The Importance of Football Fans in Stadiums

With mass gatherings being banned for the forseeable future, a former England international and finance expert gave their opinions on the importance of match attending fans on the blog of Betway.

Attending fans are irreplaceable, from the atmosphere they generate at stadiums to the money they spend, before, during and after the games.

Fact: 2018/2019 Average Premier League game attendance was 38,167 with over 14 million fans entering the stadiums.

The total amount spent by fans on matchday in the Premier League last season was over £677m.

Crowd Atmosphere

 

The importance of fans inside stadiums cannot be underestimated, with the atmosphere for the players being key.   The Bundesliga in Germany were the first major league to return to action without fans and the difference is extremely noticeable, the games look like friendlies or training matches.

“To go from playing in a full stadium to playing behind closed doors is eerie, the atmosphere that you’re reliant on isn’t there and you can’t feed off the energy of the crowd.” says former West Ham captain Alvin Martin.

Martin was part of the West Ham team that beat Arsenal in the 1980 FA Cup final and their subsequent European Cup Winners’ Cup campaign the following season.

The defender earned 17 caps for England and is fifth on West Ham’s list of all-time appearance makers after playing 596 times for the club over an 18-year period.

“At West Ham, the fans created an atmosphere that was up there with the very, very best,” he says.  “They are the ones that you play for. When they turn up at a game, they set the stage for you.

“They enhance the feeling of the game and the worth of it. You know that if you’re playing in front of 30 or 40,000 people then you’re doing something important.”

Financial Impact

The £677m generated by matchday income in the Premier League in 2018/19 works out at 13 per cent of the overall turnover for all 20 clubs. This revenue generated by the fans is not something that can dismissed easy for many teams.

Football finance expert Kieran Maguire states that”

“If you talk to anybody – it doesn’t matter the nature of their business – if you’re getting these regular streams of revenue, then you would be foolhardy to throw any of those away, £5m is still £5m. Over the course of a season for Bournemouth, the money from a matchday will pay for the wages of two players.”
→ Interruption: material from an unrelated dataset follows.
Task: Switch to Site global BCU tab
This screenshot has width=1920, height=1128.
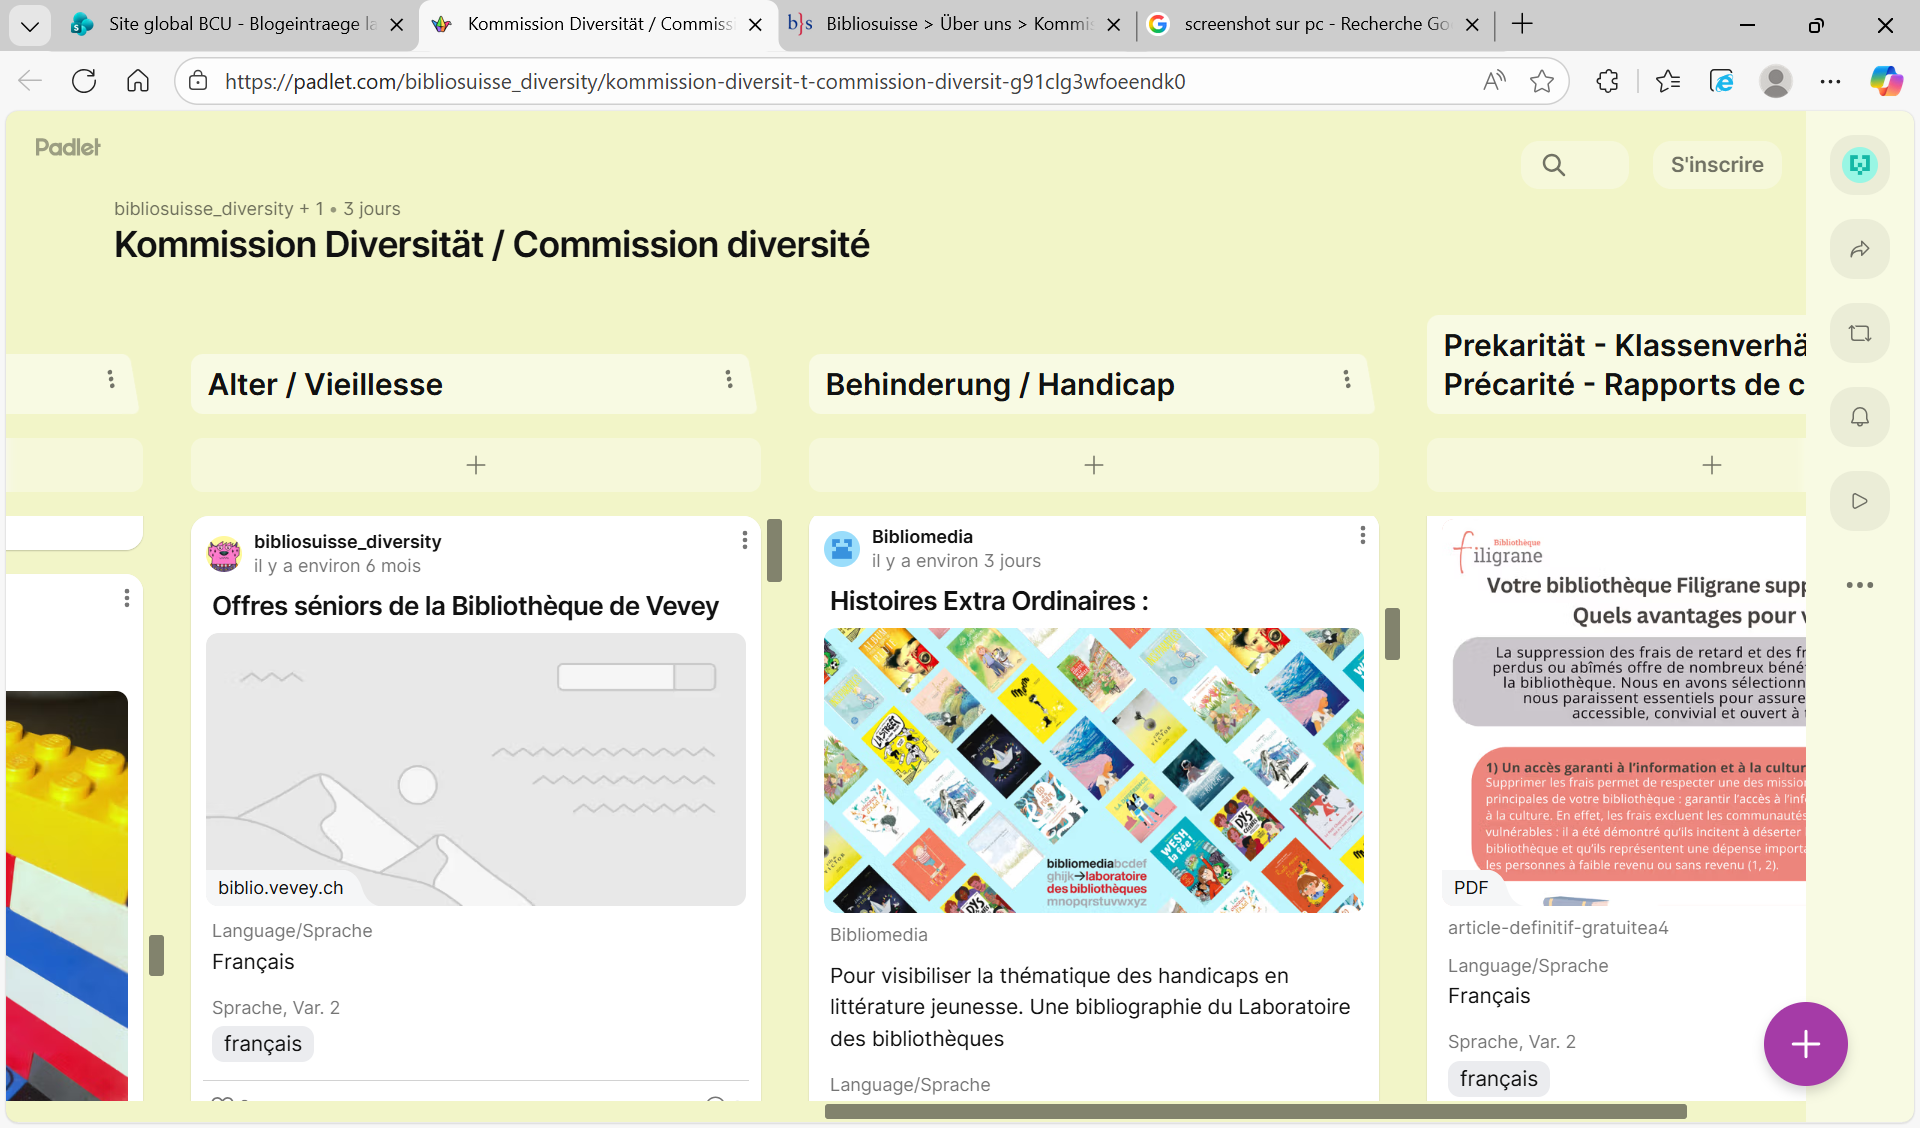Action: tap(240, 24)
Financially the bigger teams might get an increased revenue from fans in stadiums but they will also have other revenue streams. Smaller teams often don’t have many different streams meaning that revenue generated by fans is of higher importance. For some teams the revenue makes up for a higher percentage of income.
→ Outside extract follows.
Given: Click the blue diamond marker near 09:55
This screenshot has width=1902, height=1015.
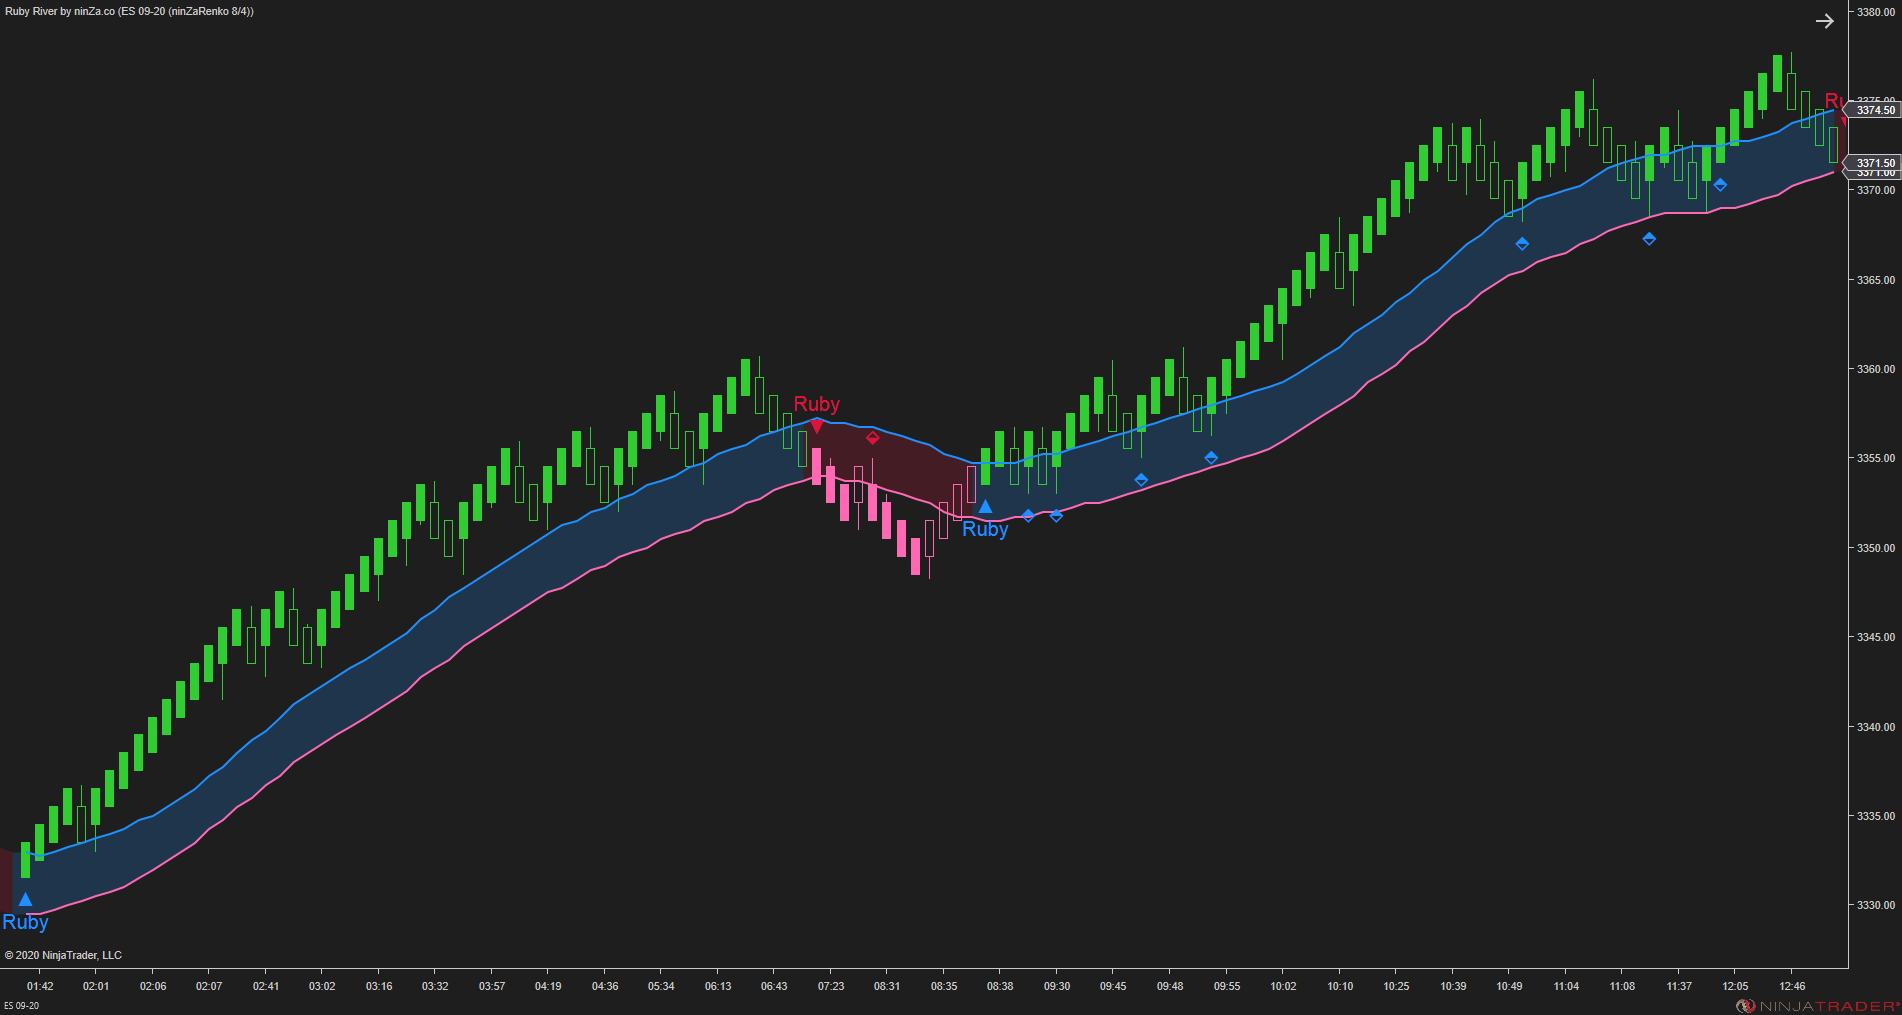Looking at the screenshot, I should pyautogui.click(x=1211, y=456).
For the 2018/19 season, Manchester United made £111m from matchday income – 18 per cent of their £627m turnover.

Bournemouth, on the other hand, had a turnover of £131m, of which only £5m came from match days. But even for the Cherries, that sum is invaluable.

“You can’t keep on writing a cheque for £5m a month, even if you have got a decent amount of money in the bank to begin with. But Bournemouth lost £27m last season, so you add the loss of matchday income to that and it can only make the situation worse.”

It is essential, then, that in the absence of match-going fans, clubs attempt to come up with alternative revenue streams to cover the shortfall.

There are many reasons why having football fans in stadiums is important for the team, club, local area and the actual fans. Experts think that crowds of 30/40,000 people are still a year away but other leagues hope to have fans back in stadiums before the end of the year.